Concrètement, Snowflake applique désormais directement son moteur de calcul aux tables Iceberg et prépare deux accélérateurs — Search Optimization et Query Acceleration Service — destinés à réduire la latence analytique. La réplication et la synchronisation des tables, actuellement en preview privée, permettront une restauration rapide après incident ou cyber-attaque, tandis qu’un support du type de données VARIANT est en cours de développement avec la communauté open source.
Sur le plan de la gouvernance, toutes les fonctions de contrôle d’accès, de chiffrement et d’audit déjà disponibles pour les tables Snowflake s’appliquent aux tables Iceberg. Les équipes RSSI peuvent ainsi étendre leurs politiques de conformité sans modifier l’architecture et bénéficier d’un partage de données sécurisé — et monétisable — entre organisations, sans mouvement de données.
« Avec les tables Iceberg gérées par Snowflake, les clients bénéficient de la flexibilité des formats ouverts tout en profitant des performances et du rapport qualité-prix de la plateforme » résume l’éditeur qui cherche avec cette adoption native d’Iceberg à se poser en garant de la portabilité des données.
Cette ouverture s’inscrit en effet dans une stratégie plus large : après avoir livré l’an dernier Polaris Catalog — implémentation REST open source du catalogue Iceberg — Snowflake multiplie les acquisitions orientées communauté (open-sourcing de Streamlit, Modin pour le scale-out de pandas, Datavolo autour d’Apache NiFi, TruEra pour la gouvernance IA) afin de bâtir un écosystème interopérable du stockage jusqu’à l’IA. Au passage on remarquera que l’approche de Snowflake semble lui être finalement moins coûteuse que cette de Databricks qui a « allongé » un chèque de près de 2 milliards de dollars en 2024 pour s’offrir Tabular.
Pour les DSI et RSSI, cette adoption d’Iceberg au cœur de Snowflake est donc bienvenue.
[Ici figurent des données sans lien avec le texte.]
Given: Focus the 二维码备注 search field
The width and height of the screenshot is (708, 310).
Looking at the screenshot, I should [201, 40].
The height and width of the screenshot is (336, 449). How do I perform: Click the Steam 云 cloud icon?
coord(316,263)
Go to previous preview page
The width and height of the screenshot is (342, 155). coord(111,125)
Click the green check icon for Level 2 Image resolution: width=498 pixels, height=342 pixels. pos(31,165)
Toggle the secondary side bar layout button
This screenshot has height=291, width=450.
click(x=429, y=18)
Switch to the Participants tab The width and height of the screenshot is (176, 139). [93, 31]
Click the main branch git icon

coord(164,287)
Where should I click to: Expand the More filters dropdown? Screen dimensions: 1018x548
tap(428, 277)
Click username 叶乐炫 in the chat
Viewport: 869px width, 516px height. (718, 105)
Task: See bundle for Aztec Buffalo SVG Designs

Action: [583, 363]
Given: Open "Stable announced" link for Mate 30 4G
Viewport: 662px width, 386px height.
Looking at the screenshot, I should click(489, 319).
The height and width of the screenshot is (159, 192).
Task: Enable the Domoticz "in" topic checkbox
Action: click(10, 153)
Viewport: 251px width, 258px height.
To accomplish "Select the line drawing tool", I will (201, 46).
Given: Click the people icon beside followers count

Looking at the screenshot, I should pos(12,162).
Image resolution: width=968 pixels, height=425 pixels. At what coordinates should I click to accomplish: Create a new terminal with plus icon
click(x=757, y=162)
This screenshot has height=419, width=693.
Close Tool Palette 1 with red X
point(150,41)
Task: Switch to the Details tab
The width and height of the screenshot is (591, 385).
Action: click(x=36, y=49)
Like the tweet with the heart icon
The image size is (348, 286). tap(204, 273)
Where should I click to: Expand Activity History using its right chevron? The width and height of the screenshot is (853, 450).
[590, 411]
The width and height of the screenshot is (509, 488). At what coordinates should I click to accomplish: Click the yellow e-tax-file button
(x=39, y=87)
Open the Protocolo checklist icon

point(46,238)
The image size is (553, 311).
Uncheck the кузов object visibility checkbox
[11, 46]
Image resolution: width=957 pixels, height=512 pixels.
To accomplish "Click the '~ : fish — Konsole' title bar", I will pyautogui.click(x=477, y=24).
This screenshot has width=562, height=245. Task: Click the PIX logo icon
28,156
L’équation « data cloud » gagne en effet ainsi en clarté : elle permet d’exploiter un format ouvert devenu standard du marché, tout en conservant les SLA, le modèle de sécurité et les capacités de gouvernance d’une plateforme managée qu’il maîtrise déjà. Reste à arbitrer les coûts de stockage externe, mais la promesse est limpide : unifier le pilotage de la donnée — et de l’IA — sans verrou propriétaire.